İşte, çileli ayların o ilk günlerinde mazlûm başbakanın cefakâr eşi Berin Hanımın 13 Haziran 1960 tarihli mektubunda Adnan Menderes'e hitaben yazmış olduğu ifadeler: 
"Adnancığım. Üç gündür senden bir haber alamadığım için çok meraktayım. İki gündür gazeteler Yassıada’ya götürüldüğünü yazıyor, fakat katiyetle bir şey öğrenemediğim için büyük üzüntüdeyim. 
"Buradayken, her gün senden el yazınla tezkere alıyor, seviniyorduk. Bugün posta ile mektup gönderebileceğimizi söylediler. Hemen bir telgraf çektim. Senin de bana telgrafla sıhhatini bildirmeni rica ederim. 
"Akşam gazetesinde senin bana çektiğin bir telgraf yayınlandı. Fakat bana böyle bir telgraf gelmedi. Daha doğrusu Ankara’dan gittikten sonra, hiçbir mektup ve telgrafın gelmedi. Bu merak beni harap ediyor. İnşaallah sıhhattesindir ve haberini alır sevinirim." 

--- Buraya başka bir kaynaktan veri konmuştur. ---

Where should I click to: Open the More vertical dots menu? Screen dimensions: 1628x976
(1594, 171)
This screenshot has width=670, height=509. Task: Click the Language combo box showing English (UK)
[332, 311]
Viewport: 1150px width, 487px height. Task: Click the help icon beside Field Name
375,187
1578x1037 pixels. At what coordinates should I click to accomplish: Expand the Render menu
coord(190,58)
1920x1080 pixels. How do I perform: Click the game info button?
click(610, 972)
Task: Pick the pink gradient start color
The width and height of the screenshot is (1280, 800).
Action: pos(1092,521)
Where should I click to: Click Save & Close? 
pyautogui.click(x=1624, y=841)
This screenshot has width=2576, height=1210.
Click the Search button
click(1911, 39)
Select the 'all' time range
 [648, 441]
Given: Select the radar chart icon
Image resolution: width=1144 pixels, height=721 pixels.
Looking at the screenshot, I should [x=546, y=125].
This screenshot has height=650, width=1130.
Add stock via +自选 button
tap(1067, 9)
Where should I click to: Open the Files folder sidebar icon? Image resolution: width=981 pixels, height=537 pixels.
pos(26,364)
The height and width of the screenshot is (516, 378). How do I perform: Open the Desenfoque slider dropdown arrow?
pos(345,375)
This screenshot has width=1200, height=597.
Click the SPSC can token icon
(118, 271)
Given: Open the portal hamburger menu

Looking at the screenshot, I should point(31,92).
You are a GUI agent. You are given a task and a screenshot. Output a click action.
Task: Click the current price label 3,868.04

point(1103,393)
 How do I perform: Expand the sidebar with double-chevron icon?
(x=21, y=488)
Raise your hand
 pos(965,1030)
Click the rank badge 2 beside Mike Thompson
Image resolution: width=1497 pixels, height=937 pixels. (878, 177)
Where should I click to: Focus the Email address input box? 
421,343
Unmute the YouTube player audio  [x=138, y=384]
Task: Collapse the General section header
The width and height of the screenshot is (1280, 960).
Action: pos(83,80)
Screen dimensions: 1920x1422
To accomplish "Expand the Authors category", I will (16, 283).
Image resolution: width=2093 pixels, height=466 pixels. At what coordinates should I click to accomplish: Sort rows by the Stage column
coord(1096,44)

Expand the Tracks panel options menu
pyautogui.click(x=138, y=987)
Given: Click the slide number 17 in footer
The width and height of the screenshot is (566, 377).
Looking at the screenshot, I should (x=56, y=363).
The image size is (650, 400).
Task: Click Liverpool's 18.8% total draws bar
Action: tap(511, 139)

Bu sözlerin sahibi, daha iki hafta öncesine kadar Türkiye'nin mukadderatında söz ve irade sahibi olan seçilmiş bir başbakanın hanımıdır... 
Ne acı, ne hazin bir durum, değil mi? 
Esasında, bundan çok daha hazin bir durum da şudur: İhtilâl günü yakalanıp gözetim altına alınan başbakanın aile efradı, Başbakanlık Konutundan kapı dışarı edilir. Berin Hanım, bu durumda ne yapacağının şaşkınlığı içinde, Adnan Beye şu satırları yazarak bir fikir ister: 
"Köşkü tahliye etmemiz lâzım. Bana ne tavsiye edersin? Acaba bir apartman katı mı aratayım? Yoksa İzmir veya Aydın’a mı gideyim? Bir fikir verirsen çok sevineceğim. 
"Artık ne kadar yalnız kaldığımı tahmin edersin. Aydın’ımla beraber her an sana, sıhhatine duâ ediyoruz."
İlk mektuba cevap
Yassıada'ya götürülen Adnan Menderes'ten gelen ilk "sıhhat haberi"ne karşılık olarak, fedakâr eş Berin Hanım şu cevabî mektubu yazar: 
"Yassıada’dan ilk sıhhat haberini gece aldık. Ne kadar sevindik bilemezsin. Buradayken her gün haberini alıyorduk. Meğer benim için ne büyük teselliymiş. Dört gündür habersiz kalınca adeta harab olduk. 
"Gazetelerde geceyi gömlekle geçirdiğini öğrenince çok üzüldüm. 
"Neyse... Çamaşır, para göndereceğim ama, nasıl bilemiyorum. İsteğini bana hemen yaz. Aydın, bana büyük destek oluyor yavrucak. Her an sana duâ ediyoruz. Sıhhat ve selâmetle bize seni kavuşturması için Allah’a yalvarıyoruz."
Yassıada’da gördüğü işkenceler neticesi vefat eden mazlûmlara ve dârağacına gönderilerek idam edilen şehit Menderes ve arkadaşlarına bizler de Cenâb-ı Hak’tan rahmet ve mağfiret niyaz ediyoruz.

 
Darbeden ve idamlardan sonra Demokratlar kan ağlarken, yaşanan acıdan sadistçe zevk alanlar da vardı. İsmet Paşanın damadı 
Metin Toker’in çıkarmış olduğu Akis dergisi, mahkemeden önce Menderes’in üzerini 
çizerek taraftarlarına neşe dağıtıyordu.